The lightning rod for the issue has been retired Major Gen
Jovito Palparan, who until September was the commander of the Seventh Infantry Division
in Central Luzon, the unit blamed for many of the killings. Palparan has been
warmly praised for his work by Arroyo but he reportedly is named by the Melo
Commission as one of the officers responsible for some of the killings.

In an interview late last year, Palparan said he had given
orders to “cleanse” villages of communist influence, including the presence of
legal activists he says support the communist movement.

“I was the Division Commander and my policy was to clear the
barangays (villages) of insurgency. Whatever they have done, I wanted those
barangays cleaned,” he said shortly after he retired.

Palparan said he dispatched teams of soldiers to villages to
eliminate the communist presence, although he would not admit to ordering
specific killings.

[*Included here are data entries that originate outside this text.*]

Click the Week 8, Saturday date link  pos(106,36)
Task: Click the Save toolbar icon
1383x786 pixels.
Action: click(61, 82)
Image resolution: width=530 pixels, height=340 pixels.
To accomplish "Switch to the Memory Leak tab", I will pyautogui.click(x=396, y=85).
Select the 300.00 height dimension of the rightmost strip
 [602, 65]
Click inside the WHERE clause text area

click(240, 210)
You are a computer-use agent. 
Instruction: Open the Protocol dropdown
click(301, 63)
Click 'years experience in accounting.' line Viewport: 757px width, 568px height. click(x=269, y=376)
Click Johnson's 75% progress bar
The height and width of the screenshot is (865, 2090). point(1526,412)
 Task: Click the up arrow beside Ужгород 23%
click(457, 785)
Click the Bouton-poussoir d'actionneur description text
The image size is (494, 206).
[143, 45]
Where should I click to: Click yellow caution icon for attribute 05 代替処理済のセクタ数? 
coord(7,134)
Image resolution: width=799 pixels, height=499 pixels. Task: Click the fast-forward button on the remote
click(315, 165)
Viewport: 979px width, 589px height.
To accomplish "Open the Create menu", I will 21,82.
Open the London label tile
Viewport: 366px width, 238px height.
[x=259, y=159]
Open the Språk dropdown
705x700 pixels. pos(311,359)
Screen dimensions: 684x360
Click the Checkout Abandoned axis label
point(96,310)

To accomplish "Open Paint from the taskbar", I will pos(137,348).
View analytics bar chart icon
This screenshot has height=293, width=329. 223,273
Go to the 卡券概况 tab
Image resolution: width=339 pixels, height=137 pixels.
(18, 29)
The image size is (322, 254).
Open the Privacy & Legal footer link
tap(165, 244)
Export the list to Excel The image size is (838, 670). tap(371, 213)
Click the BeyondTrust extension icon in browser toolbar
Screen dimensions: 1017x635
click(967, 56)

He said he told his officers, “I should not see them anymore”
in reference to leftist sympathizers and organizers.

While there are an estimated 7,500 armed communist
insurgents in the country, military leaders are furious over the presence of a
handful of leftist leaders in Congress as a result of a “party list” system
designed to give peasant, labor and other groups access to mainstream politics.

The party list was part of a policy of reconciliation urged
by former President Fidel Ramos during his term in office in the 1990s. Arroyo
has since moved away from reconciliation, declaring “all-out war” on rebels
during a speech in June last year.

Victims of the killings say they are terrified of going
forward to testify before police or government bodies, fearing they will also
be targeted for assassination.

“I said (to the police), ‘What am I to do? He’s already dead
and anyway the killers belong to you, the government,’” the wife of victim
Armando Javier said in an interview last year as she showed  where her husband was killed by gunfire from
an M16 as the couple watched television at night in their small home in late
2005. She refused to cooperate in any official investigation.

Javier was a former rebel who was active in a party list
group representing peasants in Central Luzon.
His wife blamed the murder on soldiers then under the command of Palparan who
had established an outpost in their village.

Politically, Arroyo is in a precarious position. It is
difficult for her to move forcefully against the military because she risks
alienating the soldiers who installed her in power in 2001 when then-President
Joseph Estrada was ousted by a coalition of military officers, businessmen, and
church leaders when she was vice president.

The military also stood by her last year during an alleged coup
attempt when reform officers were accused of plotting with Leftists to oust
her.

Internationally, her administration has drawn fire from the
European Union and now the United Nations over the assassinations and the
country is suffering serious image problems as a result. So far she has
attempted to use cosmetic responses but the Melo report, if it is reasonably
strong, may force Arroyo to confront at least some of the officers involved in
assassinations.

“The increase in extrajudicial executions in recent years is
attributable, at least in part, to a shift in counterinsurgency strategy that
occurred in some areas,” Alston said Wednesday. “In some areas, an appeal to
hearts-and-minds is combined with an attempt to vilify left-leaning
organizations and to intimidate leaders of such organizations.  In some instances, such intimidation
escalates into extrajudicial execution. 
This is a grave and serious problem.”